The Committee discussed the effectiveness of monetary policy settings since the February Statement. The Committee noted staff advice that the LSAP programme has provided substantial monetary policy stimulus to date.
Staff noted that reduced government bond issuance was placing less upward pressure on New Zealand government bond yields. This also provided less scope for LSAP purchases with the limits outlined in the letter of indemnity, specified as a percentage of government bonds outstanding. Based on current Treasury projections for the issuance of New Zealand government bonds, the Committee acknowledged that the LSAP programme could not reach the $100bn limit by June 2022. Members affirmed that this dollar figure was a limit, not a target.
Members endorsed staff continuing to adjust weekly bond purchases as appropriate, in particular taking into account market functioning.
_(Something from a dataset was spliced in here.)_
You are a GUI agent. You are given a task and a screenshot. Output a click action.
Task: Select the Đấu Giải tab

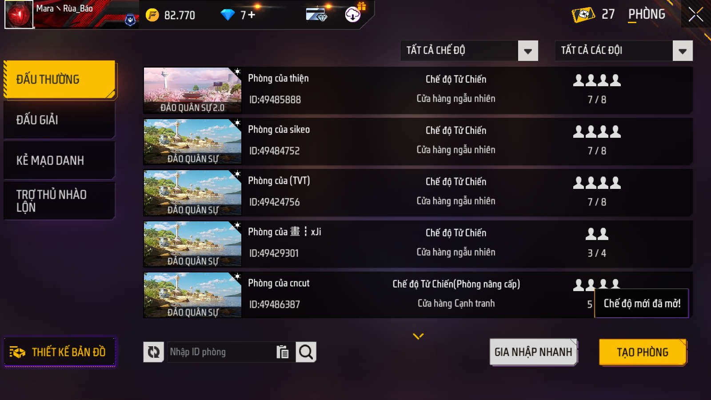pos(59,120)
The Committee agreed that weekly changes in the LSAP purchases do not represent a change in monetary policy stance, and that any desired change in stance would be made via the usual Monetary Policy Committee communication channel.
The Committee agreed that the OCR is the preferred tool to respond to future economic developments in either direction.
The Committee agreed to maintain its current stimulatory monetary settings until it is confident that consumer price inflation will be sustained near the 2 percent per annum target midpoint, and that employment is at its maximum sustainable level. The Committee agreed it will take time before these conditions are met.
On Wednesday 26 May, the Committee reached a consensus to:
- hold the OCR at 0.25 percent;
- maintain the existing LSAP programme; and
- maintain the existing Funding for Lending Programme (FLP) conditions.”